_WHAT IS NEEDED_
In the material below, find the line with "Click the empty"; set down that line and every line after it to the end, exactly, without pictures.

_GIVEN RECORDS_
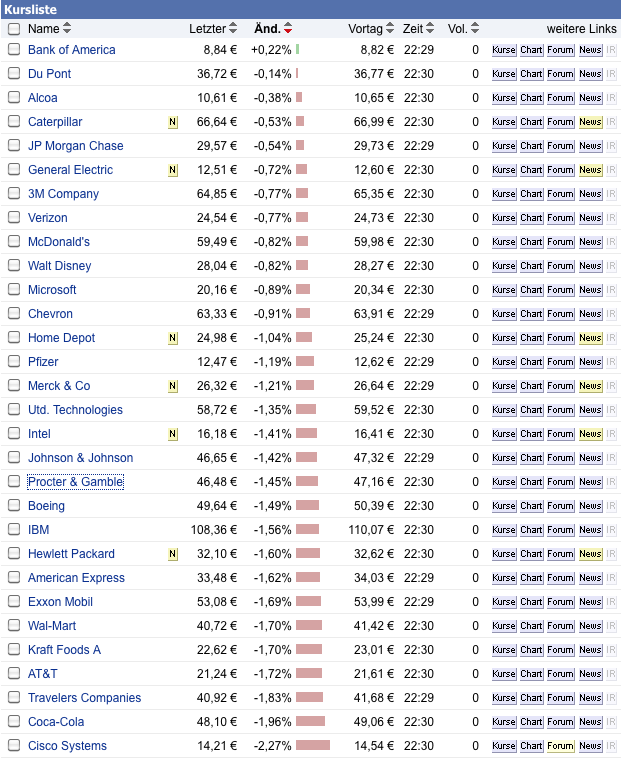Click the Kurse button for Exxon Mobil

503,602
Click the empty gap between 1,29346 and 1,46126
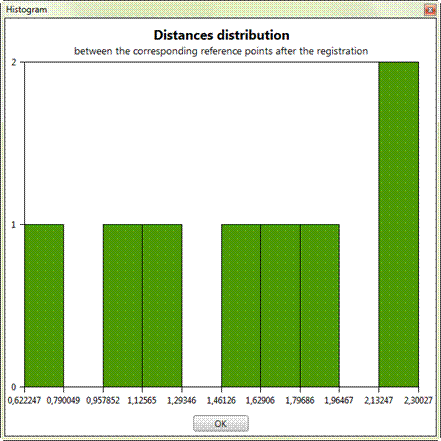Screen dimensions: 441x441 tap(202, 305)
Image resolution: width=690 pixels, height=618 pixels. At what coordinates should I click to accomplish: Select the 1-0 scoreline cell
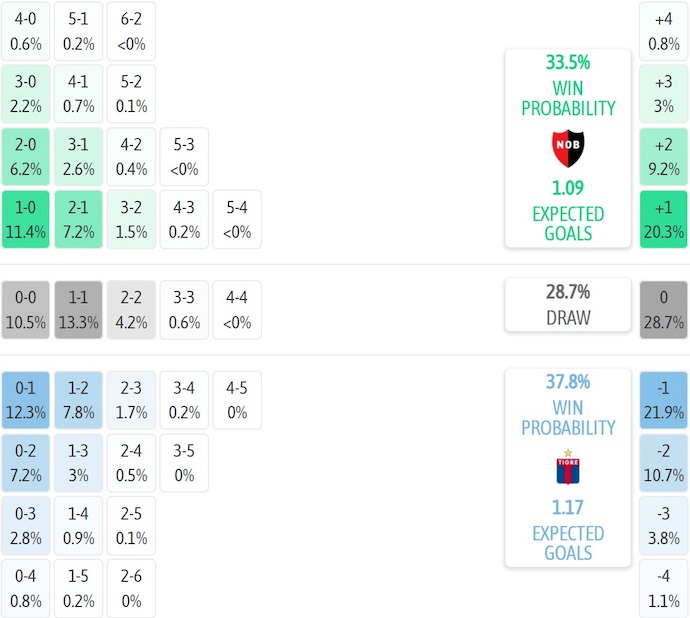(26, 219)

_ANSWER TO THIS EXERCISE_
Click the empty gap between 1,29346 and 1,46126
Screen dimensions: 441x441 tap(202, 305)
Image resolution: width=690 pixels, height=618 pixels. At what coordinates should I click to accomplish: Select the 1-0 scoreline cell
(26, 219)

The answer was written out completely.